* **INPUT DATA**:
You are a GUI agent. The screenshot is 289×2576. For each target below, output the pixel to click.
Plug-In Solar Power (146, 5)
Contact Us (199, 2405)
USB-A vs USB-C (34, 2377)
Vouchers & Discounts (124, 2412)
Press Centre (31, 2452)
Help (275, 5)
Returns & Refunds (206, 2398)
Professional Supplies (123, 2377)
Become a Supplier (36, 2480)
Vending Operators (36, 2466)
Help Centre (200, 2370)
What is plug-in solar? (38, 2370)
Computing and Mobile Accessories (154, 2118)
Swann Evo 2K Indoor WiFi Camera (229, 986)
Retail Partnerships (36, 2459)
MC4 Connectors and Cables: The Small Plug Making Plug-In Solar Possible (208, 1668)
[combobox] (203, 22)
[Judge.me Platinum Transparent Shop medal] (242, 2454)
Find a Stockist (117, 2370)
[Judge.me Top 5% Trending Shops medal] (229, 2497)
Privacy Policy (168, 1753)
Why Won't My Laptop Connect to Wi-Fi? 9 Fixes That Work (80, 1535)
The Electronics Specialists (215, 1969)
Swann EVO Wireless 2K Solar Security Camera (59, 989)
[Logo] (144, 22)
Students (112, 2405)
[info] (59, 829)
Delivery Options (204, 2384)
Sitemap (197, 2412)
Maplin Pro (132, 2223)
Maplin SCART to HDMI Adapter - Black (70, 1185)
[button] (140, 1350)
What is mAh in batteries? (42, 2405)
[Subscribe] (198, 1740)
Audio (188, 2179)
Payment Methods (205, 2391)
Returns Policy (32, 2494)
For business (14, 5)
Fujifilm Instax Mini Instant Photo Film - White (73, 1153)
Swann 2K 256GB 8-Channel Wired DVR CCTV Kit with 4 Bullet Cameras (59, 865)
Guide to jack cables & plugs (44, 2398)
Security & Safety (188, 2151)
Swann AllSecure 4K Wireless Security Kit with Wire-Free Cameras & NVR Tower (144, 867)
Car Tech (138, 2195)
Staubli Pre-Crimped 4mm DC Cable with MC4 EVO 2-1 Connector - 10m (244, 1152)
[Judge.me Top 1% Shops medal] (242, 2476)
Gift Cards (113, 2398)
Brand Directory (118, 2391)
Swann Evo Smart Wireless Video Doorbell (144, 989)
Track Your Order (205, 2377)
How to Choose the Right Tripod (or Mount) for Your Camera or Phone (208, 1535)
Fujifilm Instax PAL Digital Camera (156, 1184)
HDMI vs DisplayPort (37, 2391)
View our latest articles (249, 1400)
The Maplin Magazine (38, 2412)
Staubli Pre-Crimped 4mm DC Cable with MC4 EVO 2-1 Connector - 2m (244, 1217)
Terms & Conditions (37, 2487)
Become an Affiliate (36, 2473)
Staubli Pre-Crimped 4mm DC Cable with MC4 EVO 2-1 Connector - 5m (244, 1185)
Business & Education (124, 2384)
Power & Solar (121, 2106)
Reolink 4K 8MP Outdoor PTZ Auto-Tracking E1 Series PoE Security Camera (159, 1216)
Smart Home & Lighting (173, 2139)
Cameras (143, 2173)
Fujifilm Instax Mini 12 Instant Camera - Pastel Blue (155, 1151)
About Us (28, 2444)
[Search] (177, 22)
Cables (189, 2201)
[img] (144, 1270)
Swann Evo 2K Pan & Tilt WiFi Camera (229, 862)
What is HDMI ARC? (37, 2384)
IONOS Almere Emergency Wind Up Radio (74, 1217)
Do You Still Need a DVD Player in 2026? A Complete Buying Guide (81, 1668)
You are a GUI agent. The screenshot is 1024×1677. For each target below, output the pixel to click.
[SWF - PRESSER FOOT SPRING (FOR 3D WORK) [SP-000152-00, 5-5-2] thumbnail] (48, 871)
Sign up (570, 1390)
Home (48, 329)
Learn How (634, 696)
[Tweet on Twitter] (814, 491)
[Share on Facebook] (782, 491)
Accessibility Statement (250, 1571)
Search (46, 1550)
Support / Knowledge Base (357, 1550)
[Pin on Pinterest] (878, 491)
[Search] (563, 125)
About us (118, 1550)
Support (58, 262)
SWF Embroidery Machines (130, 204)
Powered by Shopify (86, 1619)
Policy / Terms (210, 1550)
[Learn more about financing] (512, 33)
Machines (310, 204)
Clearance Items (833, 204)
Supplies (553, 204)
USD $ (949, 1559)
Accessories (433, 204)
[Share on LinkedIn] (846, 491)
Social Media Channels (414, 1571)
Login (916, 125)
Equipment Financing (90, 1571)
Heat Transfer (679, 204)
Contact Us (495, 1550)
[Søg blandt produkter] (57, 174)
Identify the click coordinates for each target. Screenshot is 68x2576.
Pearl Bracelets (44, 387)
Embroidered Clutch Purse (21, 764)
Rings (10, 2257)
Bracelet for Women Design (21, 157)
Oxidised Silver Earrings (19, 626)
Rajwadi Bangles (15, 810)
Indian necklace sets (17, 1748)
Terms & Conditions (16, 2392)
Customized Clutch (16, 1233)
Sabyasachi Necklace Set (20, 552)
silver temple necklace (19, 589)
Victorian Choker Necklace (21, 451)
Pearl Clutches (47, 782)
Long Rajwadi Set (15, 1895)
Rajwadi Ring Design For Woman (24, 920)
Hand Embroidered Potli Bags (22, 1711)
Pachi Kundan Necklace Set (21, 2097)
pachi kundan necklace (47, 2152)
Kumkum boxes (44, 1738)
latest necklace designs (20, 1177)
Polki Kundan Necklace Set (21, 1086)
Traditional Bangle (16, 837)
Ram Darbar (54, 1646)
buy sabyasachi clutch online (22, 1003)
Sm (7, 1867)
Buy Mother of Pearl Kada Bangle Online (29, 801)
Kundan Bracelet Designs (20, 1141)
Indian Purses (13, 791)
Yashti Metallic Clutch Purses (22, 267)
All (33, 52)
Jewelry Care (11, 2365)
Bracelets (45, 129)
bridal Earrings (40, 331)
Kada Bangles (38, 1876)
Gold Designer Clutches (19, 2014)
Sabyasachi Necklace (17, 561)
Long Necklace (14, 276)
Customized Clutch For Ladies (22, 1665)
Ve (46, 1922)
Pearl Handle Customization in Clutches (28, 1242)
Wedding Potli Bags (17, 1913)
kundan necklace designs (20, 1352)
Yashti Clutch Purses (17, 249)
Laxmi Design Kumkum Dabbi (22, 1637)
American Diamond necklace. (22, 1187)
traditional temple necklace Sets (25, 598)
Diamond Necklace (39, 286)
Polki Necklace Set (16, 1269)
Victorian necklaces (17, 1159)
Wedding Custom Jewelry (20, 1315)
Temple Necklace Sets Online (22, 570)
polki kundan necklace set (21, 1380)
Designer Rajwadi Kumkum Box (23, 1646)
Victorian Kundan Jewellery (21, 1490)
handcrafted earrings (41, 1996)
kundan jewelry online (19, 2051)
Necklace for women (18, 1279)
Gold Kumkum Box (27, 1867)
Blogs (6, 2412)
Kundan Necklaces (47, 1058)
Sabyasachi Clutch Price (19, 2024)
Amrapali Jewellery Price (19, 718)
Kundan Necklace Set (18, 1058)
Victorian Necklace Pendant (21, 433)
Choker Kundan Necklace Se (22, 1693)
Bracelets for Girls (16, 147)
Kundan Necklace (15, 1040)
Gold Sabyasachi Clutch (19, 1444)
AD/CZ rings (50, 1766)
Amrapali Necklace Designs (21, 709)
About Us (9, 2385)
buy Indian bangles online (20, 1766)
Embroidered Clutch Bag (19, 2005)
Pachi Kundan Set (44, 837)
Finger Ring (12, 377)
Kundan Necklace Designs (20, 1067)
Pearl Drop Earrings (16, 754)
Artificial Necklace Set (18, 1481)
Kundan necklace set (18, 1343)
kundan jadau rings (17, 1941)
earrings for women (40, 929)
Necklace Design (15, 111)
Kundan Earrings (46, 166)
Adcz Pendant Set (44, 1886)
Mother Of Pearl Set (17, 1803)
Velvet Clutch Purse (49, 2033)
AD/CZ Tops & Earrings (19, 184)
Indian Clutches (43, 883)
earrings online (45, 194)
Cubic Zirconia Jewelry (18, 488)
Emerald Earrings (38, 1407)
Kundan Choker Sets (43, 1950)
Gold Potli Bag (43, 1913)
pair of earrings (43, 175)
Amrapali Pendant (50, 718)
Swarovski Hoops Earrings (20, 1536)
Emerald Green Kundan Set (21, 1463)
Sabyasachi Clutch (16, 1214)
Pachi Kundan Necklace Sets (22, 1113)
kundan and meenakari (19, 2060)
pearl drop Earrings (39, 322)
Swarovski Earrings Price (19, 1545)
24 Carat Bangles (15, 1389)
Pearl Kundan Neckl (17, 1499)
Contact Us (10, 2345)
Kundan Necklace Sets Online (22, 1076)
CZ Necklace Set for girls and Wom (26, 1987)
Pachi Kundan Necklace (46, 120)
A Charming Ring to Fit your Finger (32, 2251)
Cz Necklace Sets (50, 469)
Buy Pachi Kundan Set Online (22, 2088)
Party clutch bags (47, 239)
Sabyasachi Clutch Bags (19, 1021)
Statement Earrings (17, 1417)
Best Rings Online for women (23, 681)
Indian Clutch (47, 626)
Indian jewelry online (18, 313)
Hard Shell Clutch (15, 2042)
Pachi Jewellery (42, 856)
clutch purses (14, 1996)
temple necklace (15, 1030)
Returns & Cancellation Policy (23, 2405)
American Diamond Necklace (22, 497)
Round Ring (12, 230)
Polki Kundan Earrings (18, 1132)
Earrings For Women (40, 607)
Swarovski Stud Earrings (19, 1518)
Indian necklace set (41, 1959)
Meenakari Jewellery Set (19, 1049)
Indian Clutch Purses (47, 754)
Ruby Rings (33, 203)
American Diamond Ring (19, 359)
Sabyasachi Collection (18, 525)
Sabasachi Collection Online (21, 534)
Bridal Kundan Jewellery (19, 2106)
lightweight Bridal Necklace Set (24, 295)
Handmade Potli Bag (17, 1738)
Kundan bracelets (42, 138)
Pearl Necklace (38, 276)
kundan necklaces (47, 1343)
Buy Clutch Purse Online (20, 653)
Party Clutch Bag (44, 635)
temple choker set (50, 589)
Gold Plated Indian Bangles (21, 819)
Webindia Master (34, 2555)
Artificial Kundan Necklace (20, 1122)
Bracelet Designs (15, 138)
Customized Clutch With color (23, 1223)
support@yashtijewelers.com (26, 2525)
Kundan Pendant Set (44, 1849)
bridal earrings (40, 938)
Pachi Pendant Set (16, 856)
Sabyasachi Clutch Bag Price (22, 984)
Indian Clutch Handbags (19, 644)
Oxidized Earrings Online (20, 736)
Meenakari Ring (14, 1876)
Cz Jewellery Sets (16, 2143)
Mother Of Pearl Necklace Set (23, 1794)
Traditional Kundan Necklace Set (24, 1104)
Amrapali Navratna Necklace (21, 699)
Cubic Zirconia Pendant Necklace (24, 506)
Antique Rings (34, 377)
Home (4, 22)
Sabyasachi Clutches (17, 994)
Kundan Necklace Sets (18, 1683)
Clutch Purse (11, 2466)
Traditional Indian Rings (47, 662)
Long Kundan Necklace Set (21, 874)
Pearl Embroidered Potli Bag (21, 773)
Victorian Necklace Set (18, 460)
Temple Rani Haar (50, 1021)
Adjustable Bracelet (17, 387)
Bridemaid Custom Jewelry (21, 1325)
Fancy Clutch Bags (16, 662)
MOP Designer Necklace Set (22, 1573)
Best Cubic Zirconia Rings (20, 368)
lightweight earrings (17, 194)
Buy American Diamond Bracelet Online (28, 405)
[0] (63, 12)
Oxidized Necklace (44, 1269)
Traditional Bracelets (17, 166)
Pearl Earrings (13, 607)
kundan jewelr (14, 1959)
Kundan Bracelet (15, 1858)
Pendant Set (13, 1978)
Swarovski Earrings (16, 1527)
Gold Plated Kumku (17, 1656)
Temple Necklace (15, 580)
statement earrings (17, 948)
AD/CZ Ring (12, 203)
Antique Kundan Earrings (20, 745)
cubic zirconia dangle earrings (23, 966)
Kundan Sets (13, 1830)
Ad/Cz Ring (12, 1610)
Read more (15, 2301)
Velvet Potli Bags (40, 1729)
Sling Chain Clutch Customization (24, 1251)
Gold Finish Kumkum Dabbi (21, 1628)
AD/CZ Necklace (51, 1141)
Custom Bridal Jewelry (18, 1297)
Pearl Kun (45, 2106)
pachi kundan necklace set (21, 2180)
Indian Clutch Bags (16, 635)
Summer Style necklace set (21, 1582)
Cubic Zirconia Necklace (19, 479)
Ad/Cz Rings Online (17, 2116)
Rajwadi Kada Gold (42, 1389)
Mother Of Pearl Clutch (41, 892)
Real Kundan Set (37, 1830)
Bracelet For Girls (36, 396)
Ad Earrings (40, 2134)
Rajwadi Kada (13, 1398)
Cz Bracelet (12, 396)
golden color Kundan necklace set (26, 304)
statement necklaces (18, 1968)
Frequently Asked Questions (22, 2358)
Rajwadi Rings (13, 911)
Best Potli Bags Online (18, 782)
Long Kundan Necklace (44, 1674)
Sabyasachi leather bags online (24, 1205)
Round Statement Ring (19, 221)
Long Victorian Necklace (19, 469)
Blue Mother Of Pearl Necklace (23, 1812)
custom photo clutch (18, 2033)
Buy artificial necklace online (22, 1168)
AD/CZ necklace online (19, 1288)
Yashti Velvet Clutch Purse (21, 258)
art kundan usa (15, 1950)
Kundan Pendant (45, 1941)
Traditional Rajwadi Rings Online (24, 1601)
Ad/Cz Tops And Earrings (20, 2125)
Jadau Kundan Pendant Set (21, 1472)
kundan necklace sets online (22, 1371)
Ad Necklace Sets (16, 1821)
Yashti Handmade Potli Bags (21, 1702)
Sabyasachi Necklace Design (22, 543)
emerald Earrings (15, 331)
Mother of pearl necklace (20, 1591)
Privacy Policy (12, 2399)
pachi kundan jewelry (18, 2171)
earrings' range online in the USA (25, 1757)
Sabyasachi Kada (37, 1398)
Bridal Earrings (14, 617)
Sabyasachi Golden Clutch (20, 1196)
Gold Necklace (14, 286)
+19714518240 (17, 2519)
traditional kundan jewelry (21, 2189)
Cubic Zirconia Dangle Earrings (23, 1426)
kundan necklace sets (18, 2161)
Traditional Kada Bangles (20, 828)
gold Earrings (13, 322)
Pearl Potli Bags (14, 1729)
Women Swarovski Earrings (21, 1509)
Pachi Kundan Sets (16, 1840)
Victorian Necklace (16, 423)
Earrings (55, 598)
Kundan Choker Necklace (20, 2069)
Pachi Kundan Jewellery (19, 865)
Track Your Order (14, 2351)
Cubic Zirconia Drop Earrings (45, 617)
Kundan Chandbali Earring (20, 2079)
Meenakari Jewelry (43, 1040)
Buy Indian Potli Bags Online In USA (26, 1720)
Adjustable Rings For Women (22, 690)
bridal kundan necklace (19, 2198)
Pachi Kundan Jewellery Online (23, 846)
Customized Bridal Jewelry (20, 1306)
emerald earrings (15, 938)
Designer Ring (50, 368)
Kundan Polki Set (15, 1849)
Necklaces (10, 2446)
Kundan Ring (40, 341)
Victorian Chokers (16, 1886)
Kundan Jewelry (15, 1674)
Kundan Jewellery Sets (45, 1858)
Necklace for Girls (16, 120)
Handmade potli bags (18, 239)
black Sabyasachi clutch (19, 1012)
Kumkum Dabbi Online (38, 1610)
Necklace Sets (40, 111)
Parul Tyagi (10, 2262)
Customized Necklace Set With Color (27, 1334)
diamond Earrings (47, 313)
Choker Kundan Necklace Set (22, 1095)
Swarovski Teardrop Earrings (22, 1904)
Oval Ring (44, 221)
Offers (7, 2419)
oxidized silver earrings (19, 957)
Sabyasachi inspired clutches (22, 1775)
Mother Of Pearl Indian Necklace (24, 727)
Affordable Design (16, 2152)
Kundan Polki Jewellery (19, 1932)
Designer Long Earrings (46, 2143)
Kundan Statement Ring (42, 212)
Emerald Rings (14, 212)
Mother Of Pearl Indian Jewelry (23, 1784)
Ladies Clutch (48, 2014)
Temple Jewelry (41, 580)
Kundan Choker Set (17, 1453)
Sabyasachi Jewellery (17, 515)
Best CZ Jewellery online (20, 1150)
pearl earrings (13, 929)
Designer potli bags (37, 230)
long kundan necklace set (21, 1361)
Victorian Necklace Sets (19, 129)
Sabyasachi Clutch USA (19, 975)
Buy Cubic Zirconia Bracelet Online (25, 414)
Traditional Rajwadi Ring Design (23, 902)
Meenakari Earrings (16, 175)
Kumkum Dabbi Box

* **WHAT IS NEEDED**: If a line in the entries above has the word "Become", copy it.

* **ANSWER BELOW**:
Become a Supplier (36, 2480)
Become an Affiliate (36, 2473)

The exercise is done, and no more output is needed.